The New Way to Scale

Scalability is one of those poorly understood concepts in the computer world, and it is understood even worse in the business world.  Briefly, it is the ability of a system’s capacity to grow by adding more resources to it.  A desirable property is that growing the capacity by a unit should never require a single huge investment.  If it is the case that each additional unit of capacity requires a constant amount of additional resources, we say the system scales linearly.

Most companies today do not scale

Think about car assembly lines: they represent a huge infrastructure investment of hundreds of millions of dollars, optimized to produce a single model of car at a particular rate of completion.  The line is most efficient when working 24×7, producing a steady stream of new cars.  If the demand does not meet that capacity, then the margin per unit is less than planned, and possibly the car is not viable.  The company’s response is to shutter the plant and throw everyone out of work.

On the other hand, if the demand is greater than the planned capacity, there is no way for the company to meet that demand without taking the risk that the second plant may never run at full capacity, and the product will not be viable.  This risk is especially strong for your typical fad product – the wildly successful Tickle-me-Elmos whose demand outstrip supply for a few short weeks.  Because the manufacturing takes place on the other side of the planet, in a factory of fixed capacity, there is no way to get more Elmos on a ship before Christmas, let alone in stores.  They arrive, instead, after their moment and we get an Elmo glut in January.

Actually, I have no idea if Elmo production failed to scale, but certainly the weeks it takes to ship from China mean that this type of manufacturing fails to scale quickly.

When we scale computer systems, we talk about scaling out or scaling up.  To simplify, scaling up means you buy a bigger computer; if your single processor machine no longer serves, you get a four-processor machine, and so on.  The problem with this strategy is that the first computer is now surplus, and the investment to scale bigger and bigger gets bigger.  Ultimately, you hit a brick wall, and nobody can supply enough processors in a single frame for your needs (that numbers crazy high today, but CPU is only one resource, and other resources hit the wall earlier).

Scaling out is generally favored over scaling up.  When we scale out a system, we start with one low-powered machine, and when demand outstrips its capacity, we add a second identical machine, then a third and so on.   Theoretically, this can go on forever, although practically, you hit design limits on a resource that only scales up; database servers, for example, are often designed to scale up because, well, it’s hard to come up with a database architecture that scales out.

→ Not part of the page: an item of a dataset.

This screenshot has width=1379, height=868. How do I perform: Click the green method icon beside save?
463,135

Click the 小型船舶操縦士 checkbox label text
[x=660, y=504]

How can we take the idea of scaling out to manufacturing, and how does the small batch platform enable it?

Suppose you are a small-batch manufacturer, creating Elmo dolls and selling them into your community.  Suddenly they become wildly popular.  Your neighbours start complaining about the lineup out the door of your small shop; you’re working all night to craft more Elmos on your single set of machines, and they are snapped up each day before noon.  Customers camp out the night before to ensure being first in line for Elmo in the morning and your neighbours complain even more.

You need a way to scale.  Fortunately, your manufacturing platform consists of flexible machines – CNC mills and lathes, 3D printers, laser cutters, and the like.  So, production is easy to replicate.  You could set up a bigger factory, but there’s no room in your small shop, and so, that would take time.

What you need to do is find a partner with a similar capability and license them to produce and sell your Elmo.  They do this in their own community, getting their own lineup of customers out the door, and pay you a license fee for your design.  Both of you are happy.

Not only are you happy, but your customers are happier.  They no longer have to line up outside your small shop to get an Elmo, but can visit your partner whose shop is closer to them.  The planet benefits from this proximity.

What’s more, you and your partners are ramping Elmo production up and down as demand increases and ultimately wanes.  This means there is no post-yuletide Elmo glut, and again the planet is happier.

Scaling up production by scaling out, and then scaling down again is one of the ways that new companies will be more efficient than old-style manufacturing.  And that is one of the reasons why new-style companies are going to eat old-style companies for lunch.